Wednesday, 23 November 2016

How to write a user story


User stories are part of the Agile process. Agile development is iterative and broken down into sprints. Each sprint delivers “shippable product” – something that can actually be used by users, and which has business value.

A user story looks like this:
“as a [role], I want to do [task], so that I can achieve [goal]”.

A non-technical reader who knows nothing about the system should be able to read your user story and understand it.The user story should not describe the technical details of how the goal will be realised; this should be left to the developers. The aim of a user story is to describe how the system will deliver business value to the end users.

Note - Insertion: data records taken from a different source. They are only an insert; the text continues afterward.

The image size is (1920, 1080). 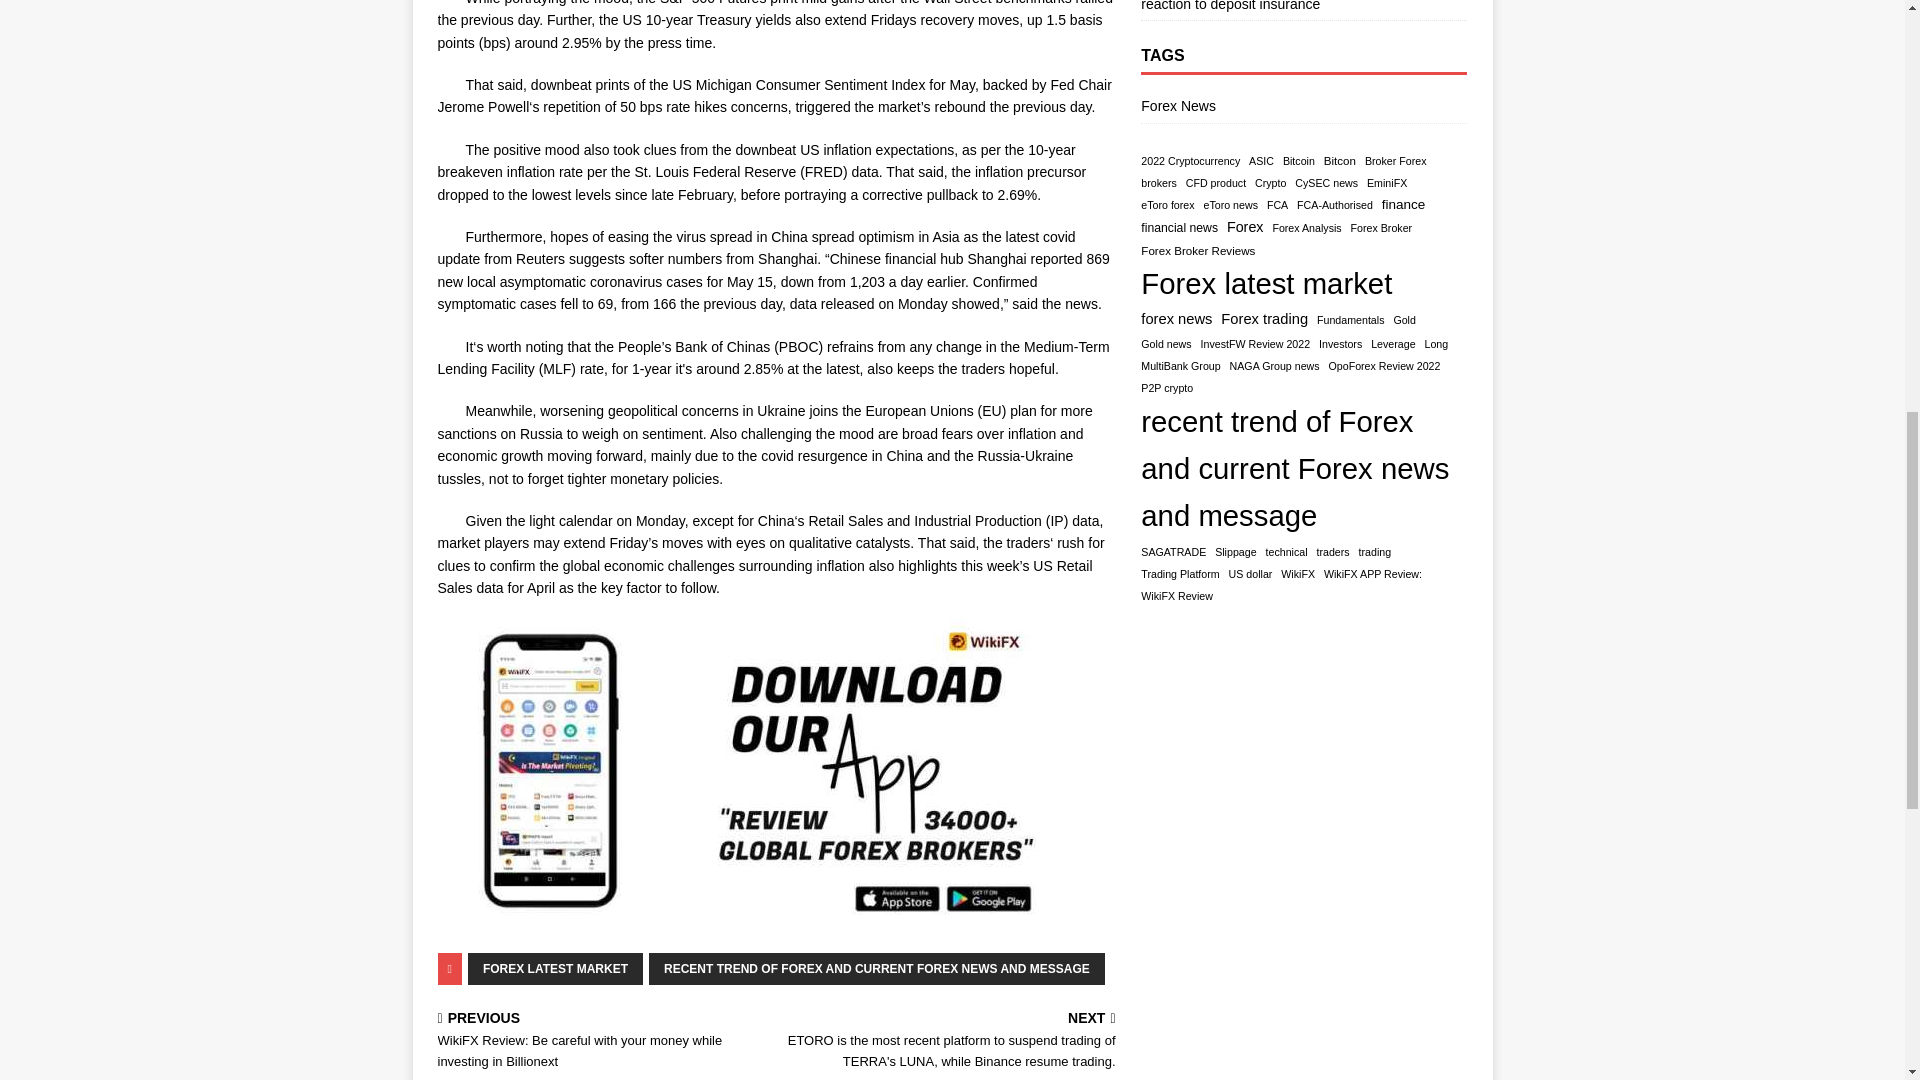 I want to click on FOREX LATEST MARKET, so click(x=556, y=968).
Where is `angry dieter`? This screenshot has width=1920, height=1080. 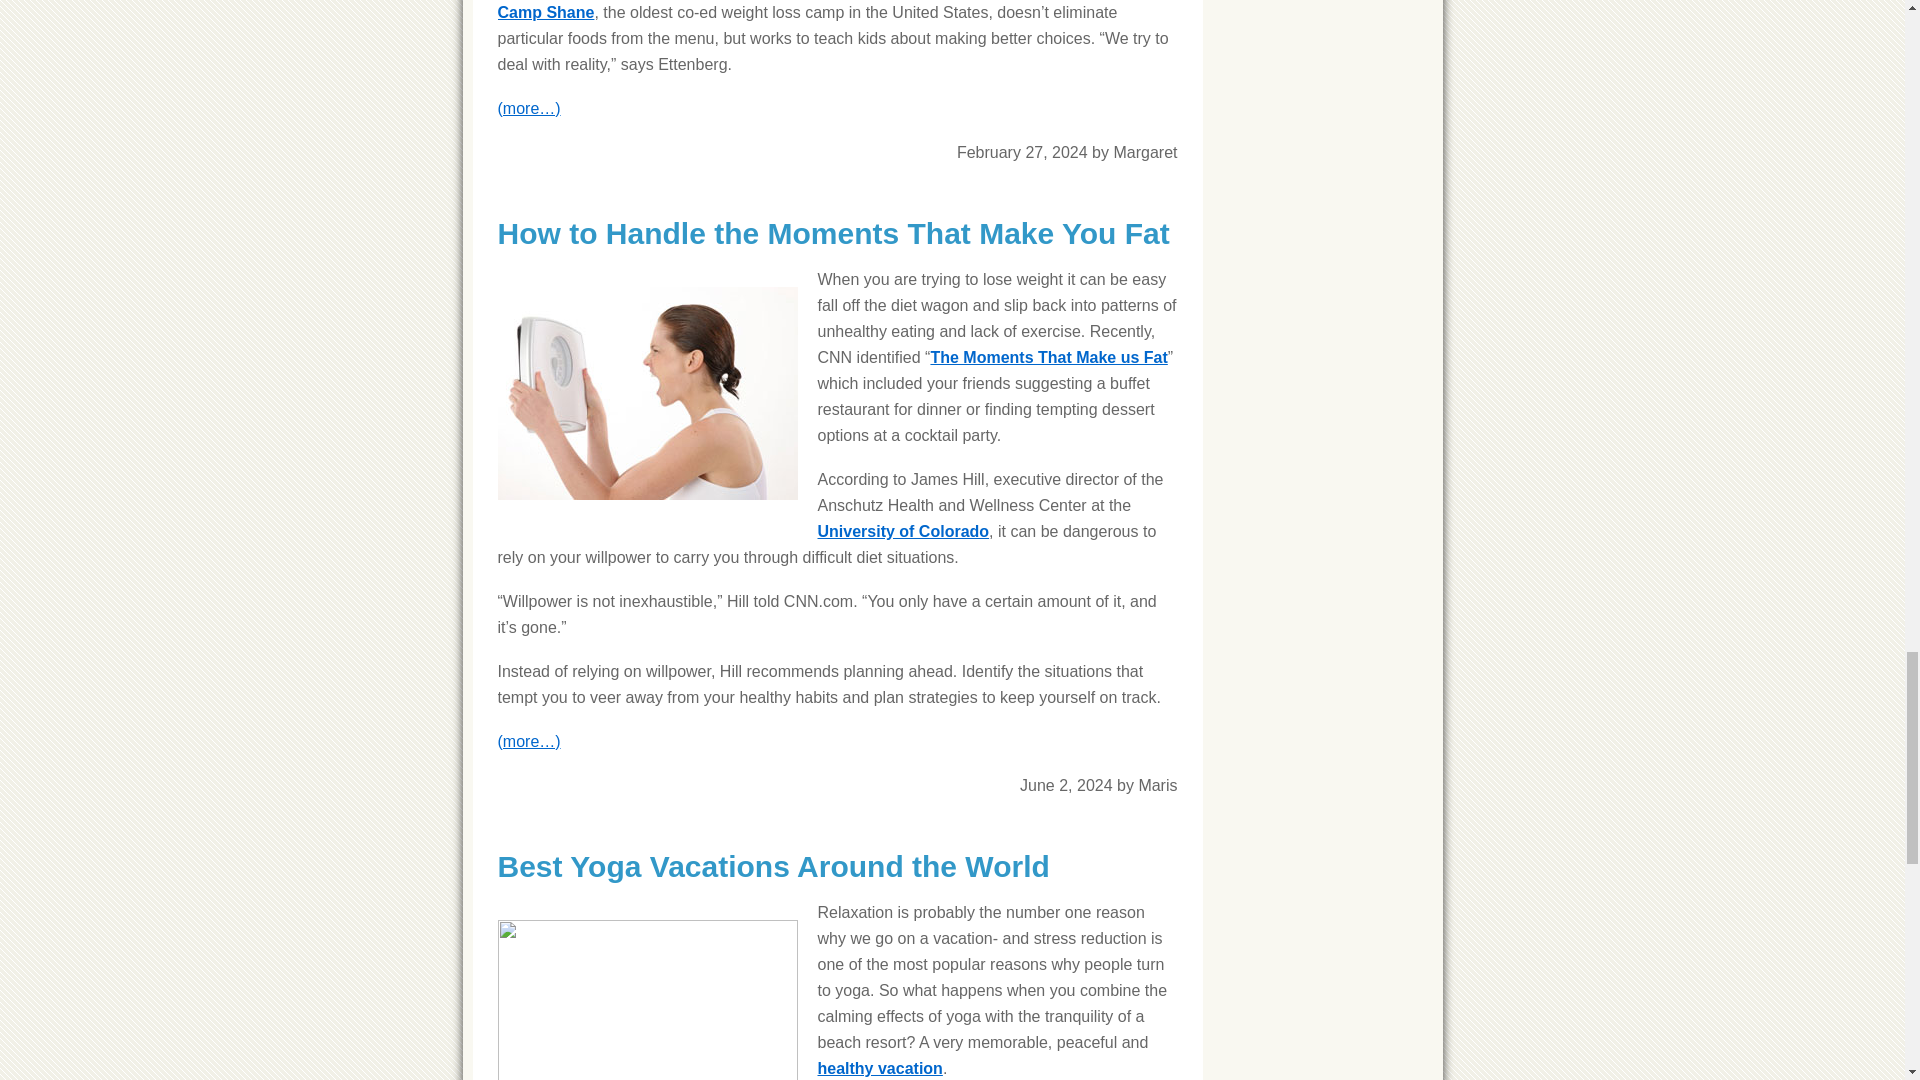
angry dieter is located at coordinates (648, 394).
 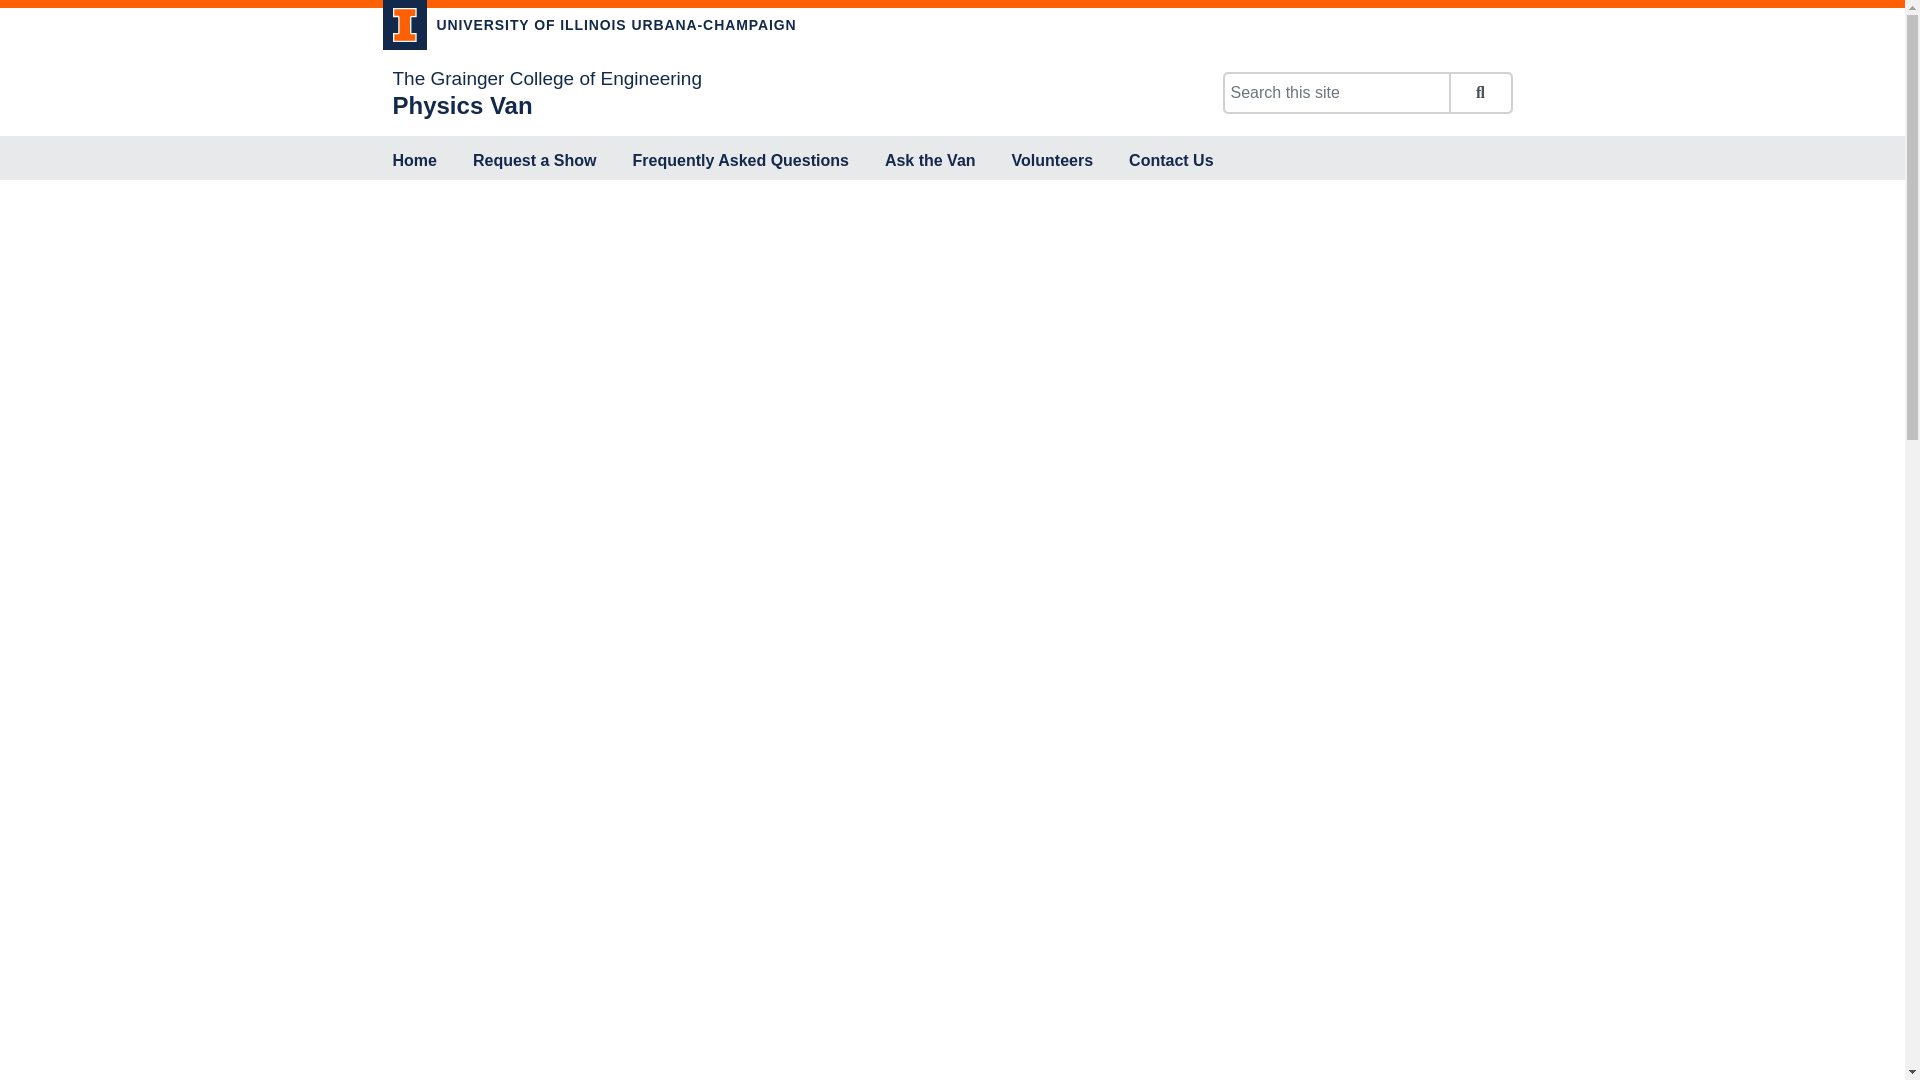 I want to click on Search, so click(x=1479, y=93).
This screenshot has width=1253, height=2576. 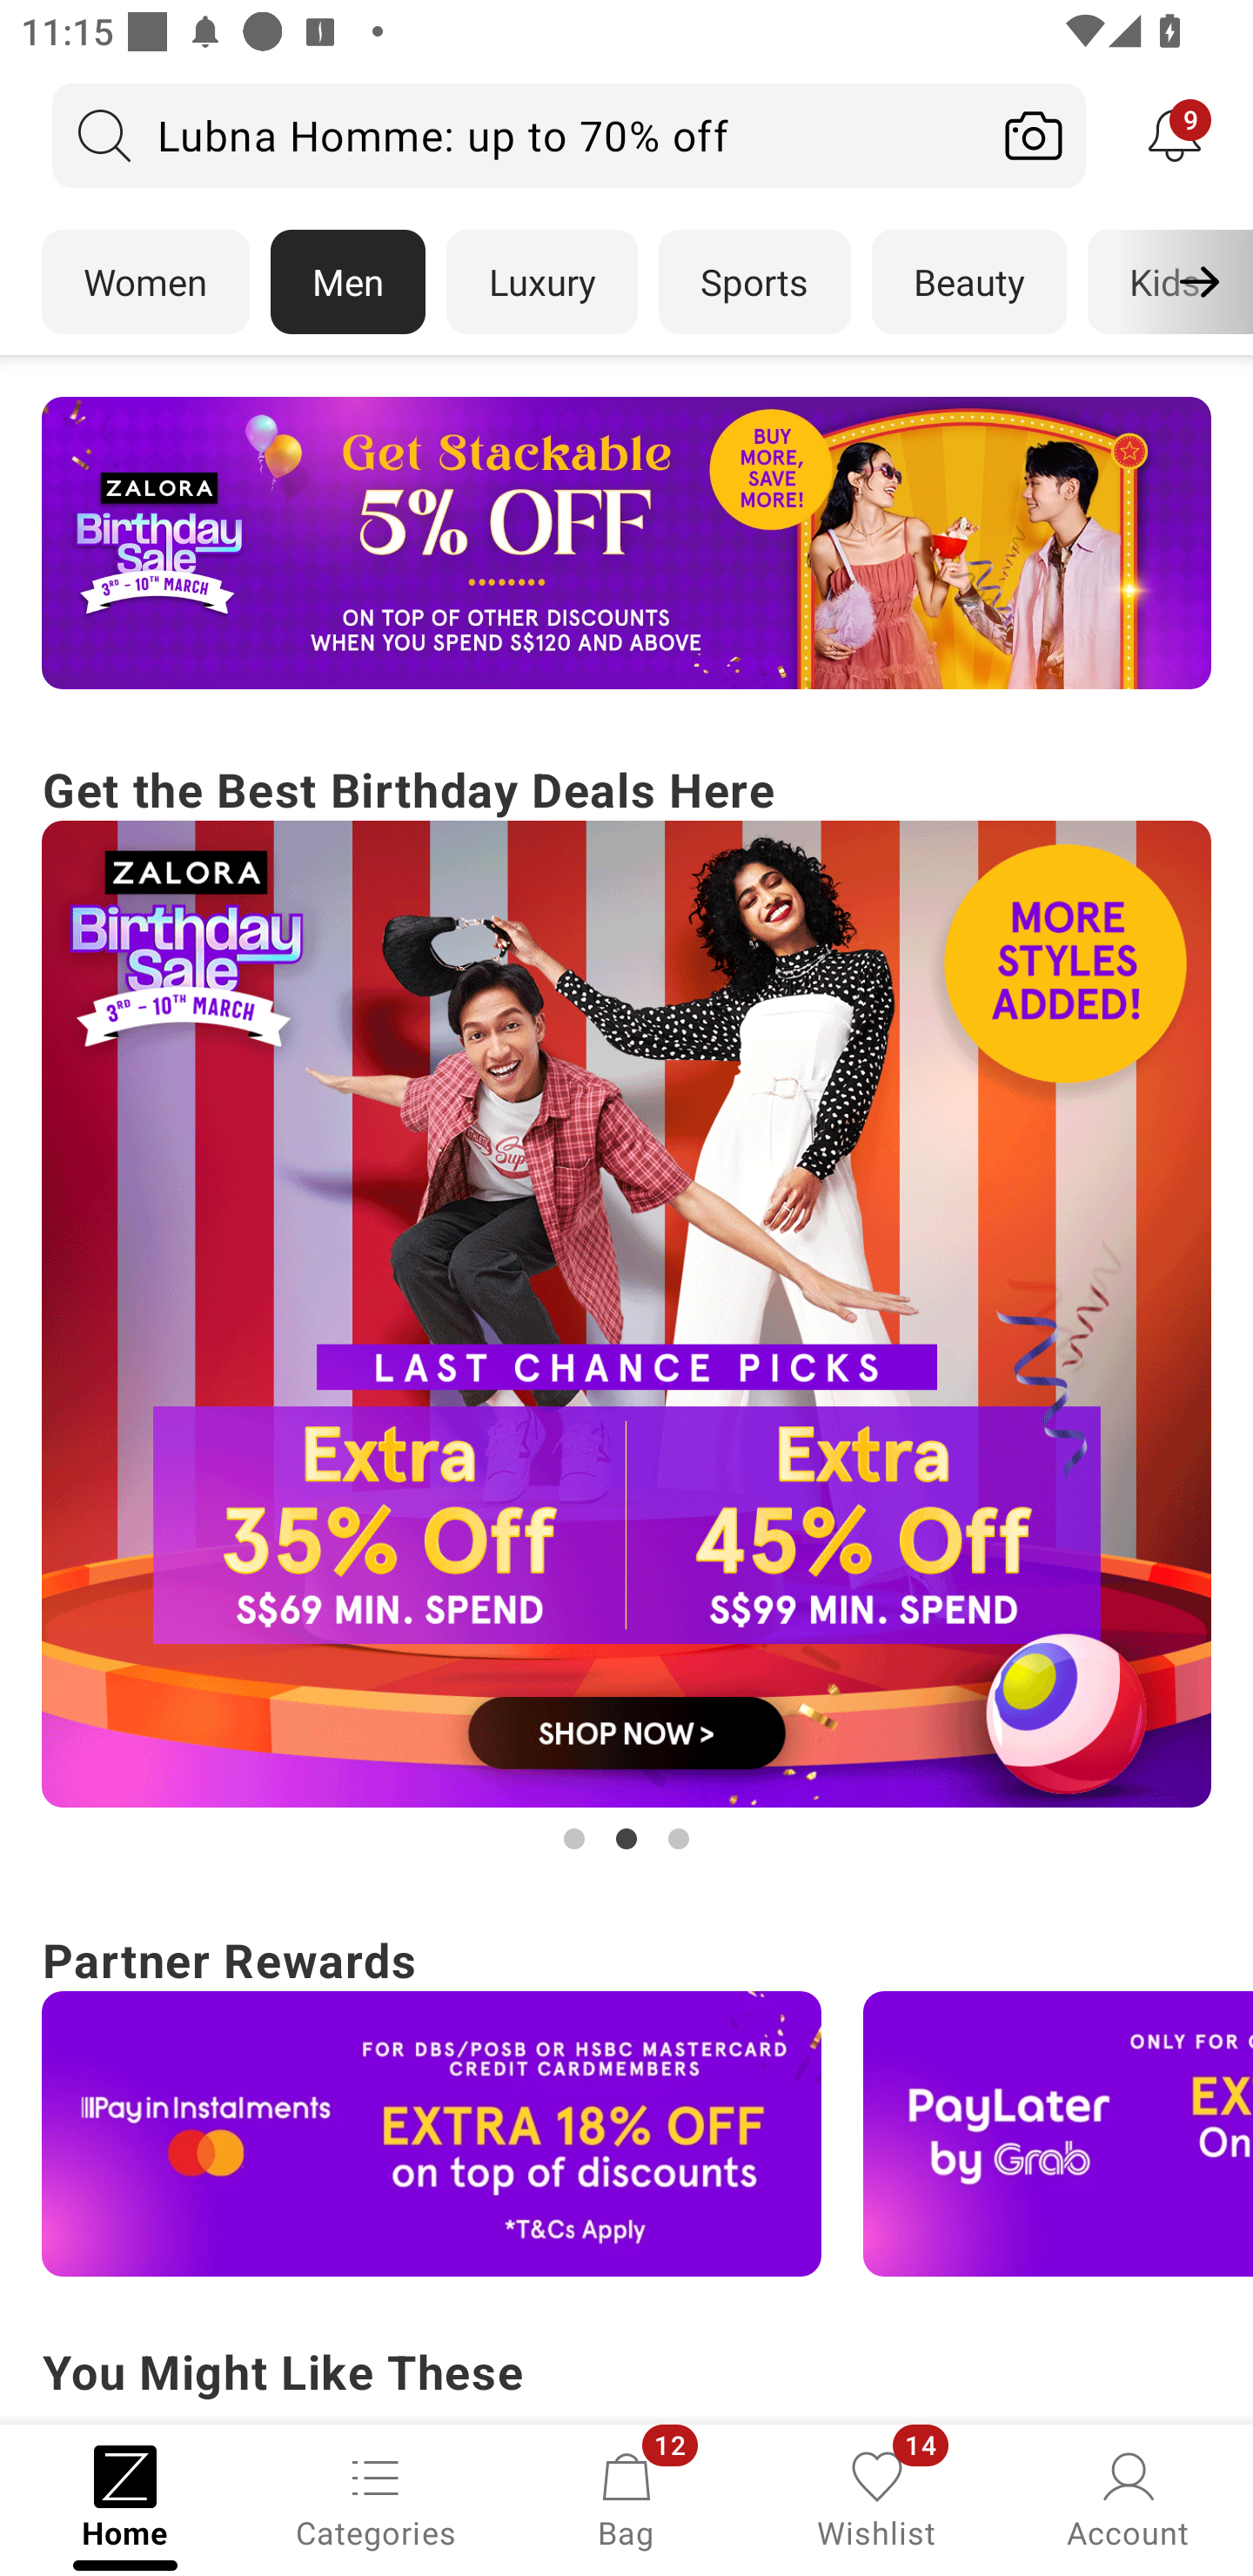 I want to click on Luxury, so click(x=541, y=282).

There are different types of user stories for different situations. You should write "epics" at an early stage, when you are working out the concepts behind the system, and the overarching problems you want to solve. Later, break your epics down down into more manageable user stories (features) at the point when you are nearly ready to start work on them.


Name Definition
Bug A story to fix an error in the software (doesn’t necessarily deliver new business value).
Epic An overarching user story which describes a user’s main goals, and can be broken down into smaller user stories.  Epics identify the user’s context and needs.
Spike A time-boxed investigation of how to implement a particular feature. It should not occur in the same sprint as the story to do the work.
Feature A user story which identifies a person with a role, who needs to do a task, which achieves business value.
“identifies who the user is, what she needs, and why she needs it.”